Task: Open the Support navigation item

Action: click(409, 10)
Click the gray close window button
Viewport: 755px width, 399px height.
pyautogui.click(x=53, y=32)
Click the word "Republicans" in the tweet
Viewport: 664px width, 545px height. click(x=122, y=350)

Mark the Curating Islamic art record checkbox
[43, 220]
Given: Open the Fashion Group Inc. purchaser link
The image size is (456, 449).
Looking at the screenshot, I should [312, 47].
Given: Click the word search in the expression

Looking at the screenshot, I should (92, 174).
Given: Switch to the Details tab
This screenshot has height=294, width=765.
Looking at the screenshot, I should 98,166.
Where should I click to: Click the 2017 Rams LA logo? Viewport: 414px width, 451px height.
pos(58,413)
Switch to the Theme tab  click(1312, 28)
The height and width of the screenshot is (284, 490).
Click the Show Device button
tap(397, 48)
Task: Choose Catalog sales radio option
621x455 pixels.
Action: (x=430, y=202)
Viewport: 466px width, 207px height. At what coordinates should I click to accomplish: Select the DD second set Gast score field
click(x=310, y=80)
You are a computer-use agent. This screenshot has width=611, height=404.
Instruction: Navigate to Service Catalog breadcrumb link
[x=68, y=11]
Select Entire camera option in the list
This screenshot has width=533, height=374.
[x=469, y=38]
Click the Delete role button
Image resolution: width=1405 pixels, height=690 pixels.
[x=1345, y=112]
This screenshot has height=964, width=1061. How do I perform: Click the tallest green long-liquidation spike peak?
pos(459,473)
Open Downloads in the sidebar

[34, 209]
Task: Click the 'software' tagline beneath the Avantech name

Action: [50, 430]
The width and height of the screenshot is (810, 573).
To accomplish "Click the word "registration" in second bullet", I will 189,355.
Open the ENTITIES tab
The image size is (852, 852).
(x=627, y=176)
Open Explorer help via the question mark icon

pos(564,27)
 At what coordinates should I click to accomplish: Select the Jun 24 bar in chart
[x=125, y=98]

What you are asked to do
The whole listing, restated word for word, is the expected answer.

Answer section
Task: Open the Support navigation item

Action: click(409, 10)
Click the gray close window button
Viewport: 755px width, 399px height.
pyautogui.click(x=53, y=32)
Click the word "Republicans" in the tweet
Viewport: 664px width, 545px height. click(x=122, y=350)

Mark the Curating Islamic art record checkbox
[43, 220]
Given: Open the Fashion Group Inc. purchaser link
The image size is (456, 449).
Looking at the screenshot, I should [312, 47].
Given: Click the word search in the expression

Looking at the screenshot, I should (92, 174).
Given: Switch to the Details tab
This screenshot has height=294, width=765.
Looking at the screenshot, I should 98,166.
Where should I click to: Click the 2017 Rams LA logo? Viewport: 414px width, 451px height.
pos(58,413)
Switch to the Theme tab  click(1312, 28)
The height and width of the screenshot is (284, 490).
Click the Show Device button
tap(397, 48)
Task: Choose Catalog sales radio option
621x455 pixels.
Action: (x=430, y=202)
Viewport: 466px width, 207px height. At what coordinates should I click to accomplish: Select the DD second set Gast score field
click(x=310, y=80)
You are a computer-use agent. This screenshot has width=611, height=404.
Instruction: Navigate to Service Catalog breadcrumb link
[x=68, y=11]
Select Entire camera option in the list
This screenshot has width=533, height=374.
[x=469, y=38]
Click the Delete role button
Image resolution: width=1405 pixels, height=690 pixels.
[x=1345, y=112]
This screenshot has height=964, width=1061. How do I perform: Click the tallest green long-liquidation spike peak?
pos(459,473)
Open Downloads in the sidebar

[34, 209]
Task: Click the 'software' tagline beneath the Avantech name

Action: [50, 430]
The width and height of the screenshot is (810, 573).
To accomplish "Click the word "registration" in second bullet", I will 189,355.
Open the ENTITIES tab
The image size is (852, 852).
(x=627, y=176)
Open Explorer help via the question mark icon

pos(564,27)
 At what coordinates should I click to accomplish: Select the Jun 24 bar in chart
[x=125, y=98]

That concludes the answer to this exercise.